AMPSSource<MyClass> source = AMPSSource.<MyClass>builder()
.setUri(uri)
.setTopic(topic)
.setDeserializationSchema(new JsonDeserializationSchema<>(MyClass.class))
.setSplits(List.of("/id MOD 2 = 0", "/id MOD 2 = 1")) // Add the splits to tell the source to split along /id
.build();

StreamExecutionEnvironment env = StreamExecutionEnvironment.getExecutionEnvironment();

// Use .setParallelism(2) to tell Flink the parallelism to use
DataStream<MyClass> ds = env.fromSource(source, WatermarkStrategy.noWatermarks(), "AMPS Source Example").setParallelism(2);
info

If the amount of splits is greater than the set parallelism, then some clients may receive multiple splits.

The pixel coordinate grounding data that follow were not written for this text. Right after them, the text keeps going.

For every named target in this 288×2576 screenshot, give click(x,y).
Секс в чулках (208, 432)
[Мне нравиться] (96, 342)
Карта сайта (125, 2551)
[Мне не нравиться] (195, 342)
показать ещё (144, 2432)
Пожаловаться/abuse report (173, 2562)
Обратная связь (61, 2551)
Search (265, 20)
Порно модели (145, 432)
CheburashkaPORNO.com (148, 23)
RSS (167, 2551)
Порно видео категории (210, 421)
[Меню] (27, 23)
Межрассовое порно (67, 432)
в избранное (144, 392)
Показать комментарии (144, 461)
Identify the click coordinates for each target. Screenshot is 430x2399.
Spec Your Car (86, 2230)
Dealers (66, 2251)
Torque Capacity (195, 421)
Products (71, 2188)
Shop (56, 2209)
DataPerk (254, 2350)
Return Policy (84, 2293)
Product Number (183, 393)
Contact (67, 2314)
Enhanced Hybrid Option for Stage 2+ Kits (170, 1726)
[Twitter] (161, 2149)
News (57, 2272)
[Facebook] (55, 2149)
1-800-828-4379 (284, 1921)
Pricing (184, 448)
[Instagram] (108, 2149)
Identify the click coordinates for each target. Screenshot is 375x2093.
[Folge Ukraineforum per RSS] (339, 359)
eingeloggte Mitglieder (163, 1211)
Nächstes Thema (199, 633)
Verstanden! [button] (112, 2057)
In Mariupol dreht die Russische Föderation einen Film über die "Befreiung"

This may reduce performance as a single client is being used to read messages from multiple subscriptions to AMPS as opposed to multiple clients being used to read messages from their own individual subscription to AMPS.

Order

Messages from AMPS will always arrive in order from each split, but not necessarily in order when combined. For example, if the ids 1, 2, 3, and 4 are stored in AMPS in that specific order, the above AMPS Source may emit any of the following orders:

  • 1, 2, 3, 4
  • 1, 3, 2, 4
  • 2, 1, 3, 4

Basically, 1 will always occur before 3, and 2 will always occur before 4 since that is how the topics are sharded along the id field. This is because the split "/id MOD 2 = 0" processes the messages 1 and 3 (in order), and the split "/id MOD 2 = 1" processes the messages 2 and 4 (in order). The messages will be in order within the split, but there are no order guarantees across splits.